Agent effectiveness tracking (which agents succeed? which fail?)
Model optimization (is Opus needed or can we use Haiku?)
Cost efficiency analysis (are we spending too much per feature?)
ROI measurement (what's the return on investment?)
System-level optimization (how can the autonomous system improve itself?)
Resource allocation (where should we invest more/less?)

❌ NOT GOOD FOR:

Individual feature validation (use Layer 1 or 2)
Fast feedback loops (takes time to collect data)
Binary pass/fail checks (provides metrics, not yes/no)

What it measures:

## Agent Performance

| Agent       | Invocations | Success Rate | Avg Time | Cost  |
| ----------- | ----------- | ------------ | -------- | ----- |
| researcher  | 1.8/feature | 100%         | 42s      | $0.09 |
| planner     | 1.0/feature | 100%         | 28s      | $0.07 |
| implementer | 1.2/feature | 95%          | 180s     | $0.45 |

## Model Optimization Opportunities

- reviewer: Sonnet → Haiku (save 92%)
- security-auditor: Already Haiku ✅
- doc-master: Already Haiku ✅

## ROI Tracking

- Total cost: $18.70 (22 features)
- Value delivered: $8,800 (88hr × $100/hr)
- ROI: 470× return on investment

## System Performance

- Average cost per feature: $0.85
- Average time per feature: 18 minutes
- Success rate: 95%
- Target: < $1.00/feature, < 20min, > 90%

Commands:

/test system-performance              # Run system performance analysis
/test system-performance --track-issues  # Auto-create optimization issues

When to run:

Weekly or monthly (not per-feature)
After major changes to agent pipeline
When reviewing system costs
During sprint retrospectives

See: SYSTEM-PERFORMANCE-GUIDE.md

Testing Layers: When to Use Which

Layer 1: Unit Tests (pytest, fast)

What: Individual functions in isolation When: Every function with logic Speed: < 1 second total CI/CD: YES, run on every commit

Example:

# tests/unit/test_auth.py
def test_hash_password():
    """Test password is hashed."""
    hashed = hash_password("secret123")
    assert hashed != "secret123"  # Binary: not plaintext
    assert len(hashed) == 60  # bcrypt length

Validation Type: STRUCTURE

✅ Fast
✅ Deterministic
✅ Automated
❌ Doesn't check if hashing algorithm is secure

Layer 2: Integration Tests (pytest, medium)
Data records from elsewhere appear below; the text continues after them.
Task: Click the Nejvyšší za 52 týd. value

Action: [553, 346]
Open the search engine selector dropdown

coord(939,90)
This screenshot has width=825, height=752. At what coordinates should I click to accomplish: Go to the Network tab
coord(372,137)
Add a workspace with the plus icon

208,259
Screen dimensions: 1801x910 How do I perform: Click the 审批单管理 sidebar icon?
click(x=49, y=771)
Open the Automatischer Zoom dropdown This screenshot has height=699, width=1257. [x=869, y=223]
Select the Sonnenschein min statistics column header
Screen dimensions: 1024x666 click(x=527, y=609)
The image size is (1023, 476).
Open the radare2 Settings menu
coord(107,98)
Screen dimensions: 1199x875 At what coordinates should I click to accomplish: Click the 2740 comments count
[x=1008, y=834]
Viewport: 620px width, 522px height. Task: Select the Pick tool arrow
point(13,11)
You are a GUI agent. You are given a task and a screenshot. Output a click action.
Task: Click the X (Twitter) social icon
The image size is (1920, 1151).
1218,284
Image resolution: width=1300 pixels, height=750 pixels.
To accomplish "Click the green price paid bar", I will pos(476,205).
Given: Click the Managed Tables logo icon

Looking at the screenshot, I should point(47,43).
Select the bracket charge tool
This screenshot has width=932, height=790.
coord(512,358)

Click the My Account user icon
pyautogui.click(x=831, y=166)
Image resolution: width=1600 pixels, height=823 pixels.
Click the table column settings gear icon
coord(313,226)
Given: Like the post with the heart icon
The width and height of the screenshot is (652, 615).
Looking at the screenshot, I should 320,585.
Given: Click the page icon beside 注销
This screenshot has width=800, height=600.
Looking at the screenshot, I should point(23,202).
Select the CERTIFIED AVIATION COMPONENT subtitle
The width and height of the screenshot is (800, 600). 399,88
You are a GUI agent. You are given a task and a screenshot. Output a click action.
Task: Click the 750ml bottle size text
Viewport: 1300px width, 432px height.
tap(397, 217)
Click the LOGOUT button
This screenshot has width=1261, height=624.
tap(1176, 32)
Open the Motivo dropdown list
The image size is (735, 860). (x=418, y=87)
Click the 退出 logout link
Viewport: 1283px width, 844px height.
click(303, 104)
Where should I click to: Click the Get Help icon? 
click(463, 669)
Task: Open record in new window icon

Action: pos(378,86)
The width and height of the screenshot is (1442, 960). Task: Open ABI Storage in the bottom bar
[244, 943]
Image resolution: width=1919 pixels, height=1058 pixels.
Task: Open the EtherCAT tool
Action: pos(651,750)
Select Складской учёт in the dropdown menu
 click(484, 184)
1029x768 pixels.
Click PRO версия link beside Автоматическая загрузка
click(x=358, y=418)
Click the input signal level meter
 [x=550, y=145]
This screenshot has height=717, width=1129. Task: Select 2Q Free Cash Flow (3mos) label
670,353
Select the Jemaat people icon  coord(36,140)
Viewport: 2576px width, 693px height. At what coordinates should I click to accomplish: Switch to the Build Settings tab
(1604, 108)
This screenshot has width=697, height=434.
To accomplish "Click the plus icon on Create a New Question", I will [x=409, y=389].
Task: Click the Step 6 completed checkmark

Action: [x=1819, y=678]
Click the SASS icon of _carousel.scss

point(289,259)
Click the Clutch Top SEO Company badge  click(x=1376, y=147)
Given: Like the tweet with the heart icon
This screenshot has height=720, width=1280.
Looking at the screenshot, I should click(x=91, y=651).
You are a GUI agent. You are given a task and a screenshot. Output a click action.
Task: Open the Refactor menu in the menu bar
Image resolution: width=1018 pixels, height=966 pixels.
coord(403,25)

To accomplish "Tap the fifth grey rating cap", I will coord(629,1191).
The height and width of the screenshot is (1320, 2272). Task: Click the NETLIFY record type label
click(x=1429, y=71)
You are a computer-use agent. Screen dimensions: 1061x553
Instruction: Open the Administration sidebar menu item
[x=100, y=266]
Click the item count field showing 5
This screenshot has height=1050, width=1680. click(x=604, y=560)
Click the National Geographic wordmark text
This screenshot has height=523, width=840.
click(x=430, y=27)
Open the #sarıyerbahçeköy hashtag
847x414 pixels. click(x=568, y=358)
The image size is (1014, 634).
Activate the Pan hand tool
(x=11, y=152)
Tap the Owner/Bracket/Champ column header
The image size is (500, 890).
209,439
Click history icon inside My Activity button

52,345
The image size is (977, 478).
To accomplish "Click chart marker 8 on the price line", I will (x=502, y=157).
What: Components working together When: Testing workflows, API endpoints, database interactions Speed: < 10 seconds total CI/CD: YES, run before merge

Example:

# tests/integration/test_user_workflow.py
def test_user_registration_workflow(db):
    """Test complete user registration."""
    # Create user
    user = register_user("[email protected]", "password123")

    # Verify in database
    db_user = db.query(User).filter_by(email="[email protected]").first()
    assert db_user is not None

    # Verify password hashed
    assert db_user.password != "password123"

Validation Type: BEHAVIOR

✅ Tests real workflows
✅ Catches integration issues
✅ Automated
❌ Doesn't validate if workflow serves business goals

Layer 3: UAT Tests (pytest, slow)

What: End-to-end user workflows When: Before release, testing complete features Speed: < 60 seconds total CI/CD: Optional, can run nightly

Example:

# tests/uat/test_user_journey.py
def test_complete_user_journey(tmp_path):
    """Test user journey: signup → login → create post → logout."""
    # Setup
    app = create_app(tmp_path)

    # Signup
    response = app.post("/signup", data={"email": "[email protected]"})
    assert response.status_code == 201

    # Login
    response = app.post("/login", data={"email": "[email protected]"})
    assert "session_token" in response.cookies

    # Create post
    response = app.post("/posts", json={"title": "Test"})
    assert response.status_code == 201

    # Logout
    response = app.post("/logout")
    assert "session_token" not in response.cookies

Validation Type: WORKS

✅ Tests complete user experience
✅ Catches workflow breaks
✅ Can be automated (but slow)
❌ Doesn't validate if feature aligns with strategic goals

Layer 4: GenAI Validation (Claude, comprehensive)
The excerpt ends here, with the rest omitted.